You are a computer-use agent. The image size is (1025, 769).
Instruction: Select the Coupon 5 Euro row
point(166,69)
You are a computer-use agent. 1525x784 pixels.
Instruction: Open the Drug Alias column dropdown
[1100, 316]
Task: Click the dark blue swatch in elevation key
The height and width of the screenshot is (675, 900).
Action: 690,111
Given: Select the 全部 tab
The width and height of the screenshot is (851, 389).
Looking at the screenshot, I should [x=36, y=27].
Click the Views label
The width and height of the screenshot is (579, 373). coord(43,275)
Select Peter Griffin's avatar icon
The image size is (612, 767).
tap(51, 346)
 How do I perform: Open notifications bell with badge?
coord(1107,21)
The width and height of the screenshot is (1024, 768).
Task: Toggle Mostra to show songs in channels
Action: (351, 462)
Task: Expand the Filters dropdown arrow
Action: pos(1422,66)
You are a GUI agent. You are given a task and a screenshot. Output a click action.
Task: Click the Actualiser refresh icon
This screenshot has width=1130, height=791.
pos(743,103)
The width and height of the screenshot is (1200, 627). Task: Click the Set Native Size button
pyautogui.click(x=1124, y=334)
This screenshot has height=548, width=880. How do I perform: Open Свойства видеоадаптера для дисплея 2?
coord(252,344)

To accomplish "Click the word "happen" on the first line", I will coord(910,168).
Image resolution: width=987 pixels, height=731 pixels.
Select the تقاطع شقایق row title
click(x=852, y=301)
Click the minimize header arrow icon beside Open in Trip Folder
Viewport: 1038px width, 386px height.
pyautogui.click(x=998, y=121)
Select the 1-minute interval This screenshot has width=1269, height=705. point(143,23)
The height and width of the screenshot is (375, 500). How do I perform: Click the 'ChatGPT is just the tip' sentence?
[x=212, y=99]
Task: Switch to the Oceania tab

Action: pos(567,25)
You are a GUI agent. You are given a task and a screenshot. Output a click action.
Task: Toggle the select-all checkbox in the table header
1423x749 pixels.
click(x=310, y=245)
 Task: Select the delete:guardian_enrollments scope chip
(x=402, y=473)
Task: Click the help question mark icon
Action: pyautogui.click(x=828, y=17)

■ ■ ■ ■ ■ ■ ■

Copy out verbatim every line from the one containing "The height and width of the screenshot is (375, 500)." through the last line of the items, including both ends.

■ The output
The height and width of the screenshot is (375, 500). How do I perform: Click the 'ChatGPT is just the tip' sentence?
[x=212, y=99]
Task: Switch to the Oceania tab

Action: pos(567,25)
You are a GUI agent. You are given a task and a screenshot. Output a click action.
Task: Toggle the select-all checkbox in the table header
1423x749 pixels.
click(x=310, y=245)
 Task: Select the delete:guardian_enrollments scope chip
(x=402, y=473)
Task: Click the help question mark icon
Action: pyautogui.click(x=828, y=17)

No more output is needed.